La scorsa settimana l’amministrazione americana, guidata dal presidente Donald Trump, ha promesso una massiccia campagna di pressione “politica ed economica” sul governo siriano, promuovendo nuove sanzioni che colpiscono anche la moglie di Assad. L’obiettivo di Washington - nel contesto delle misure previste dal Caesar Act - è quello di isolare la leadership di Damasco e costringerla a sedere al tavolo dei colloqui di pace, sponsorizzati dalle Nazioni Unite, in una condizione di debolezza e inferiorità.
Tuttavia, al netto della retorica e della propaganda la nuova serie di misure punitive - che si sommano a quelle già in vigore ed emanate da Usa e Unione europea - finiscono solo per colpire la popolazione siriana, come denunciato di recente da personalità cristiane. Il prezzo maggiore non verrà pagato dai vertici politici e istituzionali, quanto piuttosto dalla gente comune strozzata dall’impennata dei prezzi, dalla svalutazione della moneta e dalla mancanza dei prodotti.
Intanto si registrano le prime reazioni da parte della leadership siriana, che accusa gli Stati Uniti di “cercare di affamare il popolo” siriano, aprendo la porta al “terrorismo” e al ritorno dei tempi più bui della guerra. Per Walid al-Moallem, ministro siriano degli Esteri, è in atto un tentativo di influenzare le elezioni presidenziali in programma il prossimo anno, ma Assad “resterà al potere” sino a che sarà “il popolo siriano” a volerlo.

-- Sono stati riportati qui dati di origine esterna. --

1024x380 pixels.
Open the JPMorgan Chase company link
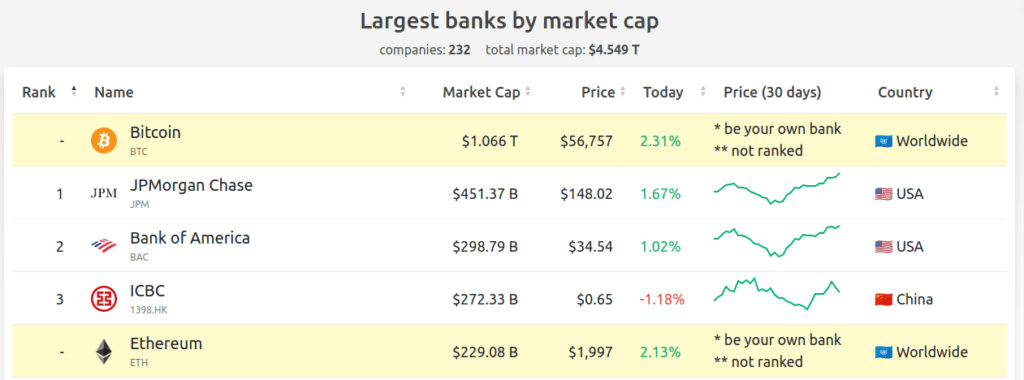point(191,185)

Benefattori, imprenditori e persone comuni “hanno paura a mandare denaro o merci in Siria nel timore di incappare nelle sanzioni” statunitensi ed europee, conferma p. Amer. “Le restrizioni non toccano il governo, il presidente - aggiunge - ma sempre il popolo, siamo noi a soffrire che non abbiamo soldi per mangiare. Queste misure finiscono per affamare le persone comuni”. Inoltre, l’escalation della crisi “costringe sempre più giovani medici, ingegneri, laureati alla fuga” lasciando il Paese “senza una intera generazione che dovrebbe rappresentare il motore della sua crescita. Se ne sono andati per mancanza di fiducia e di speranza nel futuro”.
“La Siria - sottolinea - era ricca, avevamo turismo, industrie, ora non c’è più niente ed è peggio che ai tempi più bui della guerra. L’unica speranza, oggi, è di avere un piccolo appartamento e un po’ di cibo in tavola”. La Chiesa, conclude, cerca “di portare un po’ di sostegno alle famiglie più povere, ma nemmeno noi riusciamo a fare più di tanto perché abbiamo molti meno fondi e risorse. Progetti e iniziative sono ferme perché gli arrivi dall’estero sono bloccati”.